Measuring Light

In the old days professional photographers could be found using a light meter, to make sure the exposure they set manually on their camera would be right. Today I hardly ever see this: thus far only on weddings you occasionally see this. But the need to do read the environment light is still important and the best light meter we have at hand is in the camera !

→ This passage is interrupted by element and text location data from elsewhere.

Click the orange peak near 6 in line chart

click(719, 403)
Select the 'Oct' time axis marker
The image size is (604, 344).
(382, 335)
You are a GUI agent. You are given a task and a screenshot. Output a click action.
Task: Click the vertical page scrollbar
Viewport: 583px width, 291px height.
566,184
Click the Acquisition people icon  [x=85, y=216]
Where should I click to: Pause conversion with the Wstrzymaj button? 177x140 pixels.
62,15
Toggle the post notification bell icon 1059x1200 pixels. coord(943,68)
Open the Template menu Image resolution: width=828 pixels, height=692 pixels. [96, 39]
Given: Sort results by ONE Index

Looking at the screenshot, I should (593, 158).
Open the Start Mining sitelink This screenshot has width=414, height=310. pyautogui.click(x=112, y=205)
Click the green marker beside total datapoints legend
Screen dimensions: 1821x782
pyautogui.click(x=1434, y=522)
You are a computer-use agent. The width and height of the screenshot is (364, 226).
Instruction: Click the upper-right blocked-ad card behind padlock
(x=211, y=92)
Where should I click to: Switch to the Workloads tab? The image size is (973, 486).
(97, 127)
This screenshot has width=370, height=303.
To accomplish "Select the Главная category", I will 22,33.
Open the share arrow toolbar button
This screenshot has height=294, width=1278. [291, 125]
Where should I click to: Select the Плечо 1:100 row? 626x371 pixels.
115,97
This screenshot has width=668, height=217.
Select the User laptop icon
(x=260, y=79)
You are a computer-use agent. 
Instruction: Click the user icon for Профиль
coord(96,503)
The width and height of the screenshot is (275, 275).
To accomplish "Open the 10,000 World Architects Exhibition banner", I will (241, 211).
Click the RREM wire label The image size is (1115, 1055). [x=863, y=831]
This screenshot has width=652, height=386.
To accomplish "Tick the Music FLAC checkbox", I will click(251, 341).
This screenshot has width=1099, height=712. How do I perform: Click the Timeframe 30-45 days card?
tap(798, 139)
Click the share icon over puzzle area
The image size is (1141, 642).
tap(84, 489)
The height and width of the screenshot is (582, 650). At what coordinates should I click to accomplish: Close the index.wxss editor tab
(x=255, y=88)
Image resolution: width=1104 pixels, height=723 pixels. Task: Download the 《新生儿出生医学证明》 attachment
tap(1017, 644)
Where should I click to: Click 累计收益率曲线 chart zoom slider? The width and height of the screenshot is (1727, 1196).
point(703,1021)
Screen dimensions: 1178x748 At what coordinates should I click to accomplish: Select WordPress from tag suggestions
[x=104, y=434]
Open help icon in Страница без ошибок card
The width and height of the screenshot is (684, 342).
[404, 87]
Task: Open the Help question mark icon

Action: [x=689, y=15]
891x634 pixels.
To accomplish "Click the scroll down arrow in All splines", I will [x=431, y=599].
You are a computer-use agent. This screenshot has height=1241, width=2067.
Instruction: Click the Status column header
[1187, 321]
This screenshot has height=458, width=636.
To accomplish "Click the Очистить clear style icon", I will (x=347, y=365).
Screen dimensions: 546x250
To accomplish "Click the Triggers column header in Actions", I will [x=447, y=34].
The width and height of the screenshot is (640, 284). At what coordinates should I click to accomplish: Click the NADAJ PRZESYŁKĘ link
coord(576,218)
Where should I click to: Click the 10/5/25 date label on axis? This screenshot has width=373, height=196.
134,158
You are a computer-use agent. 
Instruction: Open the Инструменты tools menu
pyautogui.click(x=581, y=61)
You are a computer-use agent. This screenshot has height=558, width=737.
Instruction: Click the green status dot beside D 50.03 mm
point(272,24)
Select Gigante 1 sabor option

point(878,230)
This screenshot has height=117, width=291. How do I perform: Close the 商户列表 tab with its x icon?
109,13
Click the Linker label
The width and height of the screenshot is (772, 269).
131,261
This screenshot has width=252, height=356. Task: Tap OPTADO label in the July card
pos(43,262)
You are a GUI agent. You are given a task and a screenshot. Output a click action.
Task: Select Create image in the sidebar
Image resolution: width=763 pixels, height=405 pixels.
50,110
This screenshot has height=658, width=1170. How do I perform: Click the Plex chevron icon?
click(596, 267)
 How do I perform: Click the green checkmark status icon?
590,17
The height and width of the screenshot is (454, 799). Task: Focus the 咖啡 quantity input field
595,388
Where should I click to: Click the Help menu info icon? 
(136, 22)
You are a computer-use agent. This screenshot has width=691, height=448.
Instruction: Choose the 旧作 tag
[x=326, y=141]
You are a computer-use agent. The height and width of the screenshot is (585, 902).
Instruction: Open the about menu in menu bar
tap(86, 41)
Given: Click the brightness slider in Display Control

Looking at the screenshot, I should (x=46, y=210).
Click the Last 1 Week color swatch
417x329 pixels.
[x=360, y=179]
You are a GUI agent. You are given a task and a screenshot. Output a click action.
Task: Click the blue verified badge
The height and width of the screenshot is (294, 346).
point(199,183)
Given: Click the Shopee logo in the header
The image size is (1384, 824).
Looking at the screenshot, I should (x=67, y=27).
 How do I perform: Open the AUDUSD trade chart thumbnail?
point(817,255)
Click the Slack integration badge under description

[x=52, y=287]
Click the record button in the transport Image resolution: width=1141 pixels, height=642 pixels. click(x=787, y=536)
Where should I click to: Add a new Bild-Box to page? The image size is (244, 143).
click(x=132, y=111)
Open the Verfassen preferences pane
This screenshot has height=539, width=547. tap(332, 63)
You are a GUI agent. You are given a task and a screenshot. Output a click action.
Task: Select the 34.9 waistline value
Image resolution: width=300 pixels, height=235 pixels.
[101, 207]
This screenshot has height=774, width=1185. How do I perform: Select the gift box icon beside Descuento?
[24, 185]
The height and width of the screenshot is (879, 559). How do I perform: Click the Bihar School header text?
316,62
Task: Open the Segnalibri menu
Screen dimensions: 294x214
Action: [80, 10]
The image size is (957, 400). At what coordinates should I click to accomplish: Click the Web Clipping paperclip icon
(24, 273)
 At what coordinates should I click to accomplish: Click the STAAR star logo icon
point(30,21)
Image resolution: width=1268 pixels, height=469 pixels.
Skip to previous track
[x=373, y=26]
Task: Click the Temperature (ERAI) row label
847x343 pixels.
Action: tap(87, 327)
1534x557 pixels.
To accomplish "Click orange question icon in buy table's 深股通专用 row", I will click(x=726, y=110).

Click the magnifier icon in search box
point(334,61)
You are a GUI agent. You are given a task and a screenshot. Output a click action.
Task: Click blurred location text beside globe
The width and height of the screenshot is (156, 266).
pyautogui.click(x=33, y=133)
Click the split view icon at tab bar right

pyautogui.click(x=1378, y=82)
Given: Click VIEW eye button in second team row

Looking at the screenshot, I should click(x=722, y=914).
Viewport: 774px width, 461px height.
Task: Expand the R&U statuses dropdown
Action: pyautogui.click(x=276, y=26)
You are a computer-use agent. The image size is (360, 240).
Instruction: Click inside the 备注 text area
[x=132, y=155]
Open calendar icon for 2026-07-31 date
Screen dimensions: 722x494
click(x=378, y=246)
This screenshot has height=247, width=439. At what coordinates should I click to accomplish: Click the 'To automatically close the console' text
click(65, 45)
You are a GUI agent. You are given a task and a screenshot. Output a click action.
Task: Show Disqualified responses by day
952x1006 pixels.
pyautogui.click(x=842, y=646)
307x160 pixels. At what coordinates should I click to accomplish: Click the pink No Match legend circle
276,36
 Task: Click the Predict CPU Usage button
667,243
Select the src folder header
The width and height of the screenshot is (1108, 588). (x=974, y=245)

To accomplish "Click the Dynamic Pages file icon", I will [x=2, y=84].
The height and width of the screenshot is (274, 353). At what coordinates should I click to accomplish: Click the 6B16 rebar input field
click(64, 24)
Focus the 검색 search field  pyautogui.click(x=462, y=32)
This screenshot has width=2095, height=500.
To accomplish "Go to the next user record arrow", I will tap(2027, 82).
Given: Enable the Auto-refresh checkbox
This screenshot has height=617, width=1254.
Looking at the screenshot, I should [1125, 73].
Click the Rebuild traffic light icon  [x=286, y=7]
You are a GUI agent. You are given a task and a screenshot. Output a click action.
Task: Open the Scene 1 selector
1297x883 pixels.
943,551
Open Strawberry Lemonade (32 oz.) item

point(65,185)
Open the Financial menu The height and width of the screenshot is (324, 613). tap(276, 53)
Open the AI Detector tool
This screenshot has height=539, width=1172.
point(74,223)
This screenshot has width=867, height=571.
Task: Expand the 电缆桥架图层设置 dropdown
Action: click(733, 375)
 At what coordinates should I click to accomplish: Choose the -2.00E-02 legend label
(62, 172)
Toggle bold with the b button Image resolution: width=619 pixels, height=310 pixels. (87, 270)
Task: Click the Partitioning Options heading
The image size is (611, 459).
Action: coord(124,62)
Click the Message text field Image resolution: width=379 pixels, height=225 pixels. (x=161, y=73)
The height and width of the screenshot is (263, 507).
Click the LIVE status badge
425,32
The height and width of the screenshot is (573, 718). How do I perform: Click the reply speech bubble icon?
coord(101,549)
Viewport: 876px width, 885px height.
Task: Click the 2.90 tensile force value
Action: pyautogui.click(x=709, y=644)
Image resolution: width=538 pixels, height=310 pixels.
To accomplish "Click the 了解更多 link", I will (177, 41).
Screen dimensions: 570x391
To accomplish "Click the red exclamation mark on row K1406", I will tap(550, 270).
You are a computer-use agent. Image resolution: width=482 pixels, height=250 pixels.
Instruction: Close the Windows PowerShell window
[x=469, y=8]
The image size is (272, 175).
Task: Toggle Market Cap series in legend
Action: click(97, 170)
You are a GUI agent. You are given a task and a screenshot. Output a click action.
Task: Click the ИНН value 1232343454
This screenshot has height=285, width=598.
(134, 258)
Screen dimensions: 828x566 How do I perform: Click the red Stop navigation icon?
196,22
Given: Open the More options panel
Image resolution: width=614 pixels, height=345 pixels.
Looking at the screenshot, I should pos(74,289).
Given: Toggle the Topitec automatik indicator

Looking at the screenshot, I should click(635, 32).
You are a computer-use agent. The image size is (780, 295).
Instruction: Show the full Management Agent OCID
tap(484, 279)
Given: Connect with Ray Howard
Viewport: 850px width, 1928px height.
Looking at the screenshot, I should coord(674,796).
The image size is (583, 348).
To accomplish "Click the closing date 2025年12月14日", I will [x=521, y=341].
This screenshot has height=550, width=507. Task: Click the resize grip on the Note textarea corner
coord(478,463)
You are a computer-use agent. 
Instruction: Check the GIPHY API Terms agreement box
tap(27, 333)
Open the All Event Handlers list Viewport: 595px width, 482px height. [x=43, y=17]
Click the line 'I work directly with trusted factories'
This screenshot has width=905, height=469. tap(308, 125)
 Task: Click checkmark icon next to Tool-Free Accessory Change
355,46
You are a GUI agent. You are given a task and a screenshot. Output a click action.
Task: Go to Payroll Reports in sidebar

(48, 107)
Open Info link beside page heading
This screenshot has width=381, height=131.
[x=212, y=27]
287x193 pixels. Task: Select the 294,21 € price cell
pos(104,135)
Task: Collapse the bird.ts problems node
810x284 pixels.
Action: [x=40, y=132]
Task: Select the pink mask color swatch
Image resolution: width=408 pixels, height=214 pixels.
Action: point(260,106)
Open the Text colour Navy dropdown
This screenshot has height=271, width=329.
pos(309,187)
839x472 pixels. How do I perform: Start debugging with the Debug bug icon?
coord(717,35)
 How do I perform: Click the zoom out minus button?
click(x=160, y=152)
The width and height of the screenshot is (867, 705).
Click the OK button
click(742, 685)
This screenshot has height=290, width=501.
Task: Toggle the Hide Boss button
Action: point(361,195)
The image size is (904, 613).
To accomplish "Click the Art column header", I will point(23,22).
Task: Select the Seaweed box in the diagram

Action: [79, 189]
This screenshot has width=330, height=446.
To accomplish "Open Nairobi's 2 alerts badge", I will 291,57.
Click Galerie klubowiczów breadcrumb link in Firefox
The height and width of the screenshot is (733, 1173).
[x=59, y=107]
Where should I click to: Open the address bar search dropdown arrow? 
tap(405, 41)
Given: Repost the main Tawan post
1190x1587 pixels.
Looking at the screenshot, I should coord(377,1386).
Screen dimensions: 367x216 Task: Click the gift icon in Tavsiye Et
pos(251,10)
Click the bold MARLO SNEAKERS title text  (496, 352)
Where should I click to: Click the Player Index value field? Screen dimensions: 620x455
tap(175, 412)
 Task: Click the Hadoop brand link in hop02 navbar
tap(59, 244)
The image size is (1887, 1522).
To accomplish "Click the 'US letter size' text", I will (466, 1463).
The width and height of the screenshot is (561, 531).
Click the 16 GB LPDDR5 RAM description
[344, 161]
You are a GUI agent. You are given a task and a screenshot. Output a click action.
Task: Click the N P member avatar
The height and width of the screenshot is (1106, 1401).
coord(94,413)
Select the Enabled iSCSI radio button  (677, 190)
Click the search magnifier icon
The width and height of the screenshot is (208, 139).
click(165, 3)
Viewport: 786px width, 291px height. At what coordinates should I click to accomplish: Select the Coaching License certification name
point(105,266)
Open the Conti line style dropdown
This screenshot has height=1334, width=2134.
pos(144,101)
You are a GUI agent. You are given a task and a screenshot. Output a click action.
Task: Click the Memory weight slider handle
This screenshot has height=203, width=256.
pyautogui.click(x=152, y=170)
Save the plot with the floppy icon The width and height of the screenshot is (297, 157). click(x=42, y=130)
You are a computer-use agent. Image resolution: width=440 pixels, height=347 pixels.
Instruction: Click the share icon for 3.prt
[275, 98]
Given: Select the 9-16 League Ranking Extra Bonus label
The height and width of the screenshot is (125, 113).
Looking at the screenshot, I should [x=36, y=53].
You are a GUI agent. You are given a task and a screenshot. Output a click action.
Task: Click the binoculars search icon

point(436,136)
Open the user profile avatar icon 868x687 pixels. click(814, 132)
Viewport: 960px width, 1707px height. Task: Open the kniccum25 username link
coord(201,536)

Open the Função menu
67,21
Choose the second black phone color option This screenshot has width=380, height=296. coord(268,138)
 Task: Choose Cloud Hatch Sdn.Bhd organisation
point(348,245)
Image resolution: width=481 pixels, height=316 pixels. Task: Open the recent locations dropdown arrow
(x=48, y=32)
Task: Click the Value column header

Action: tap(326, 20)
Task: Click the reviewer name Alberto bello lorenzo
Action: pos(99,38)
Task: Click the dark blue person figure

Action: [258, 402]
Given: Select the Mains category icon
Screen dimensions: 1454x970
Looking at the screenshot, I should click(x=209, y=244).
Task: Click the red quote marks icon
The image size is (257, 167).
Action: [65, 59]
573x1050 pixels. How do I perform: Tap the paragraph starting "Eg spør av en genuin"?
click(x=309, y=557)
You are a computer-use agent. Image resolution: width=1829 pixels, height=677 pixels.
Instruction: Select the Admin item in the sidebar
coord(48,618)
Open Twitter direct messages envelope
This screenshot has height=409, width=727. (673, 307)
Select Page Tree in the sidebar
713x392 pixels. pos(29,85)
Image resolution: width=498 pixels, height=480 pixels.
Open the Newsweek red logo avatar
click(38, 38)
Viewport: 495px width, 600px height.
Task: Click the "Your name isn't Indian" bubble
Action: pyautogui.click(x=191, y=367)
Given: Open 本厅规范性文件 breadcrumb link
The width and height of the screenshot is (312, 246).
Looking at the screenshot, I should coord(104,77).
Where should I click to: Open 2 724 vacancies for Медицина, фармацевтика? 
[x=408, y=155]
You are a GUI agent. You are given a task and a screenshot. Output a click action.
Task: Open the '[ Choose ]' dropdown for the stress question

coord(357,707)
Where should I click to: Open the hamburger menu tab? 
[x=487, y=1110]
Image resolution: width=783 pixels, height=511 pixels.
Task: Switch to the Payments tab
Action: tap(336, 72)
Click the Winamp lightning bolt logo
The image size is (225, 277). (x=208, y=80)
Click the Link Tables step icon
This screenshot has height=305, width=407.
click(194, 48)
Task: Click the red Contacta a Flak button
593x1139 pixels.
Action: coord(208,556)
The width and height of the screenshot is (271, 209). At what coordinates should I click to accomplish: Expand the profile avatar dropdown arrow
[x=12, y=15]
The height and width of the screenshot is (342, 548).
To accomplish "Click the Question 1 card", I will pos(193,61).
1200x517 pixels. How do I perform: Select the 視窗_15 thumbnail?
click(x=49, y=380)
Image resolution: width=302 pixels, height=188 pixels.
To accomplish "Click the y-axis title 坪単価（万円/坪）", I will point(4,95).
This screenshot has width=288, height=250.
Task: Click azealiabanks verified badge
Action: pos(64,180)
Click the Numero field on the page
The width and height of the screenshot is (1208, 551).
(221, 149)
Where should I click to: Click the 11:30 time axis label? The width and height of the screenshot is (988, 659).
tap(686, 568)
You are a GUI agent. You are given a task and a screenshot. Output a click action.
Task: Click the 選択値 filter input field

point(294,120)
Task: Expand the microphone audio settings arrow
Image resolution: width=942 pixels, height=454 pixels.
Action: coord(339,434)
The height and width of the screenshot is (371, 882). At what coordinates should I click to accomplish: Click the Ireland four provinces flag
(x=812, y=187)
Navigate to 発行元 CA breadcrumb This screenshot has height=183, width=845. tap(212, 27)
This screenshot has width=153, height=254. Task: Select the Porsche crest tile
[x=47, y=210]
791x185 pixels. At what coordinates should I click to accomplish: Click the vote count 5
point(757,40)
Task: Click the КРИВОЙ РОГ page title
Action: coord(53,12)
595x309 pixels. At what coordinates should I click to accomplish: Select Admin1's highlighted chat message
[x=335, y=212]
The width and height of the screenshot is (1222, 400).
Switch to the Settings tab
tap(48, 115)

Circumstances for measuring light are sometimes tricky. Outside, in changing weather, light changes constantly.
So how could we use our camera to come with a base setting for the camera ? I learned this method on one of the photographic tours I attended, hosted by Arthur Morris.

This is what you do:

  • turn your back to the sun
  • point your camera 30 degrees up in the sky
  • dial your camera program to manual
  • dial shutter speed/aperture until your meter reads a +2EV to +3EV reading, this setting will depend per camera
  • with these settings, take a picture of a neutrally coloured object (e.g. a middle green bush) and check the histogram
  • correct your exposure accordingly, so that your histogram shows a nicely distributed light profile

This exposure is your base setting for the sampled light circumstances. If the weather is constant, this setting is your base setting for a good half hour: then you recalibrate the light. If the weather is changing (partly cloudy), take a light sample for when the sun is covered and note this reading. Switch to and from this setting, depending on the light circumstances.

Since this is a base light reading, you now have to apply additional exposure corrections, depending on the (light/color) nature of your subject. If your subject is black, your should dial additional +1/3 to +2/3 to your exposure, to draw more details in the darks. If your subject is white, your should subtract -1/3 to -2/3 from your exposure, to prevent overexposing (and therefor losing details) of the whites. If your subject is ‘pied’ your exposure would likely stay in the middle, but usually a slight substraction correction is needed.

Remember to always shoot in RAW format, so that your could correct the exposure in either your camera processing software (e.g. Canon DPP) or in Photoshop ACR. If you shoot in JPEG, lost details are lost forever.